Every time we automate a manual process, we create space to think and ask better questions. That's what today's hackathon with @trybasis is about – equipping our team with AI agents that understand our workflows, so they can focus on the work that actually matters to clients. pic.twitter.com/6Czi2wFKjs
— Wiss (@wissllp) October 22, 2025
Wrapping up
Foundation model verticalization is real and accelerating leaving Vertical AI companies with short to medium last mile coordination exposed, this much is clear.

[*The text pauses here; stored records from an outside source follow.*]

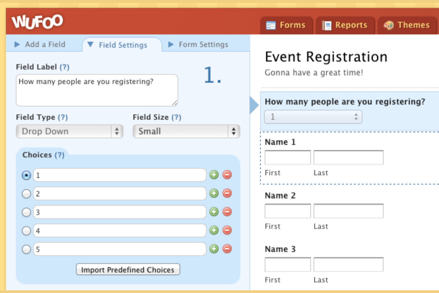Select the radio button next to choice "5"

tap(26, 249)
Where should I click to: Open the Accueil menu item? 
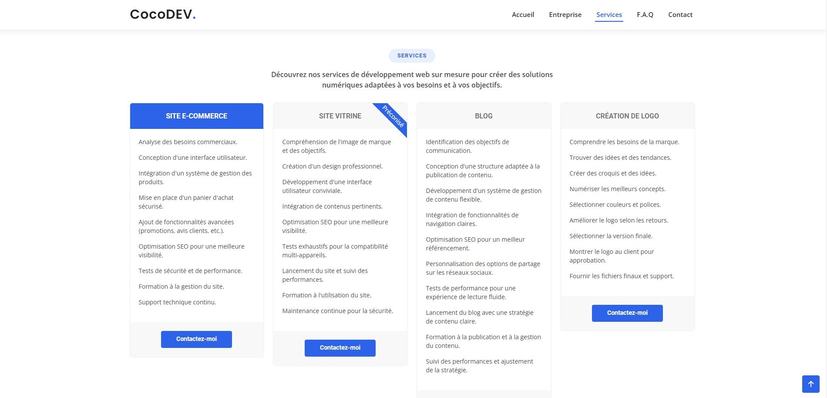(523, 15)
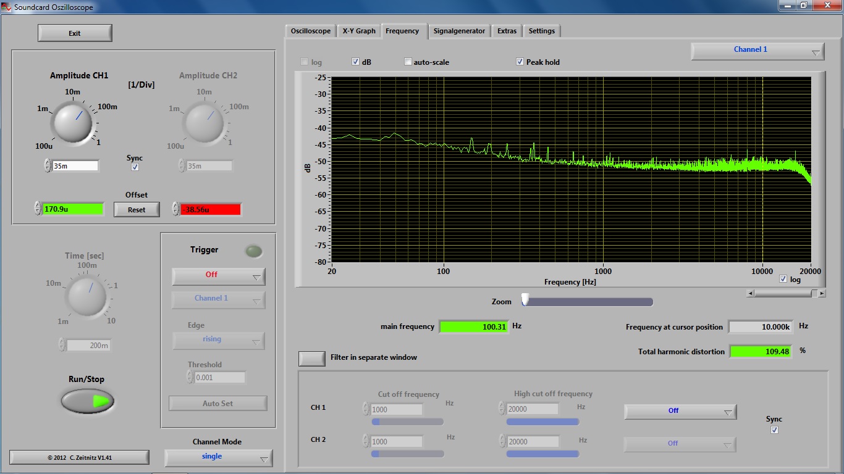Open the Channel 1 display dropdown
The image size is (844, 474).
pos(757,51)
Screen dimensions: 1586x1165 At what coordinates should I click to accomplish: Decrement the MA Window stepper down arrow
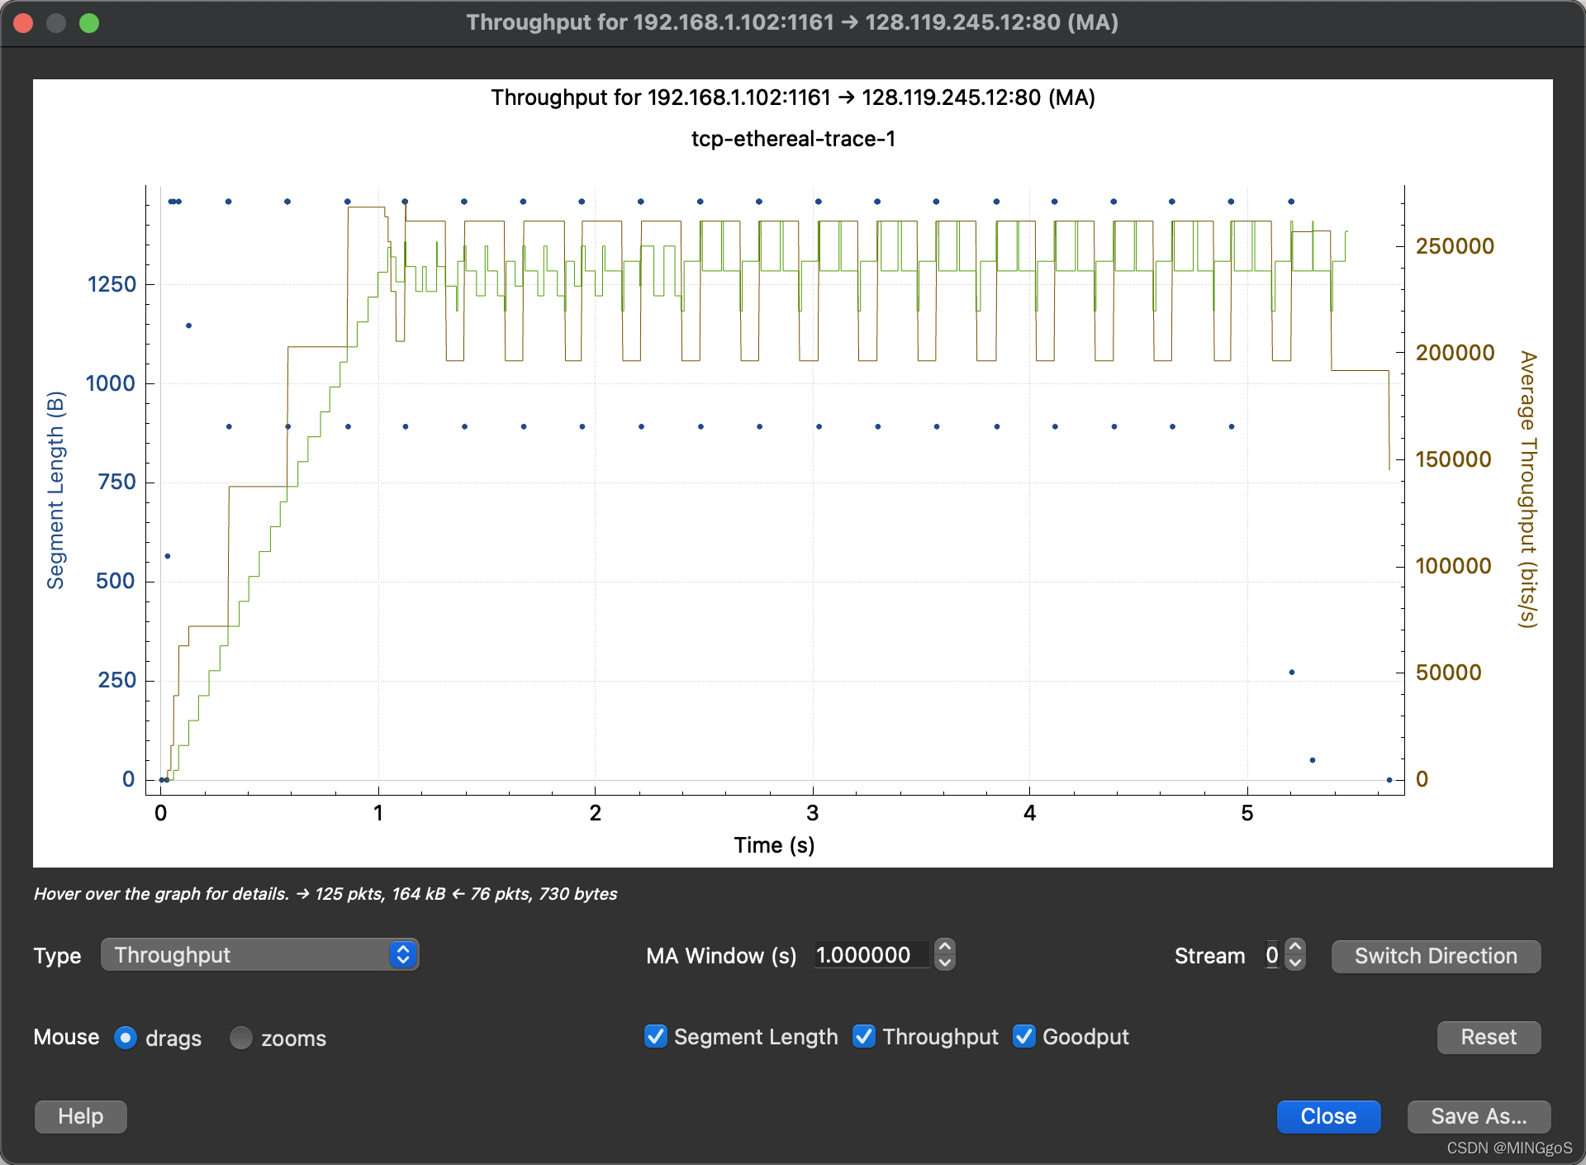[x=945, y=963]
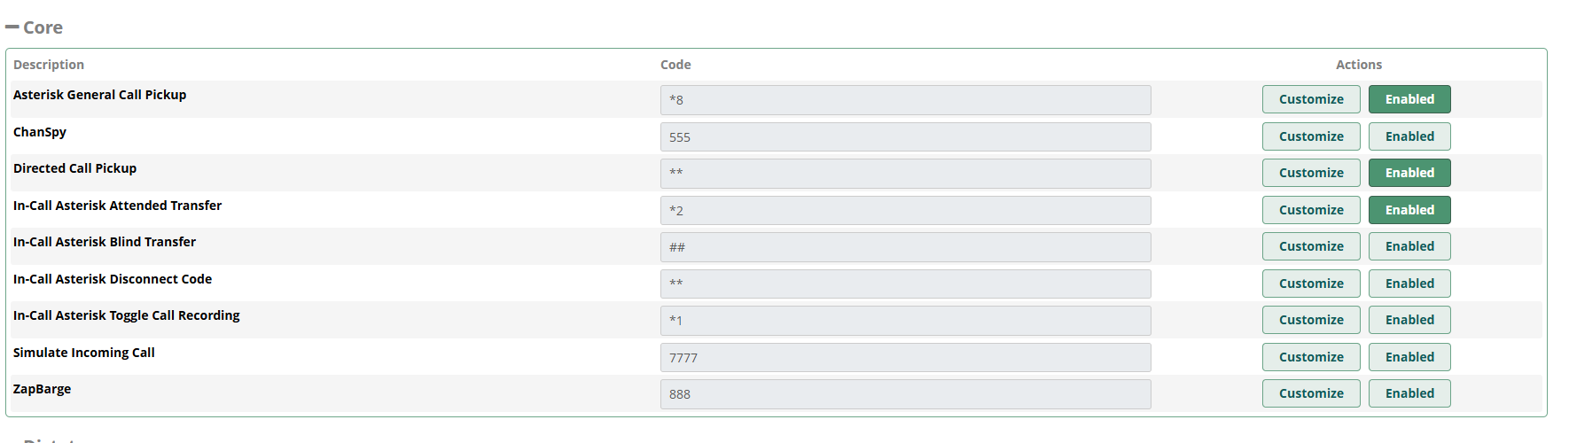Customize the In-Call Asterisk Disconnect Code
Image resolution: width=1569 pixels, height=443 pixels.
pyautogui.click(x=1310, y=284)

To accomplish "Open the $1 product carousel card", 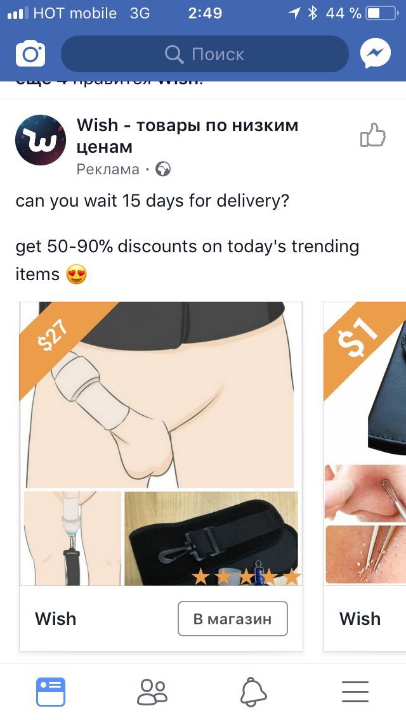I will click(365, 476).
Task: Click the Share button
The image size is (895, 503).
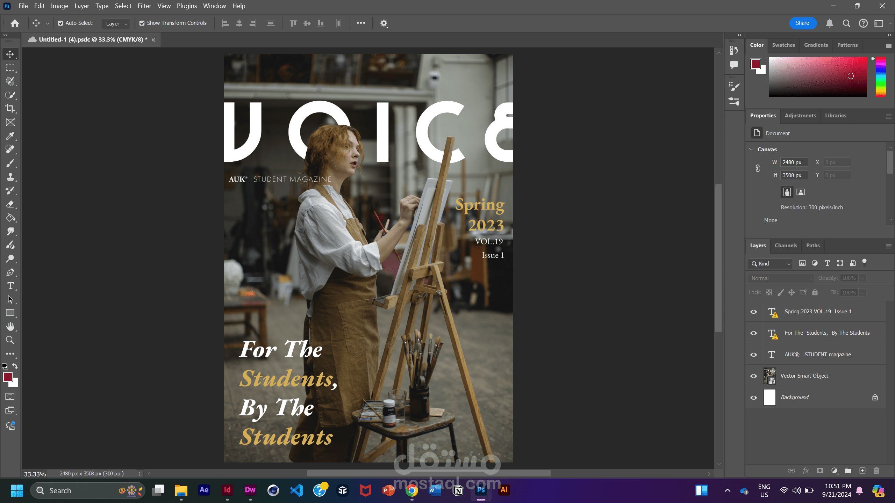Action: [x=802, y=23]
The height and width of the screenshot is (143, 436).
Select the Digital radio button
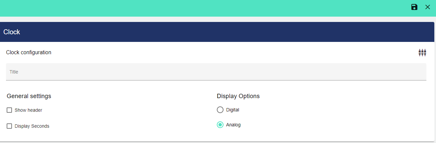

However, the defensibility of Vertical AI's last mile is preserved when outcomes necessitate coordination with real world systems and when companies absorb the associated liability.
In this context, the product approach is more critical than the specific vertical itself. Tools for professionals are vulnerable, but companies who own the outcome are not. Owning this last mile and the defensibility it provides also creates compounding pricing power and barriers over time.
Ultimately, for the most successful Vertical AI companies, value will accrue to those who master the last mile, the complex coordination between AI and the real world.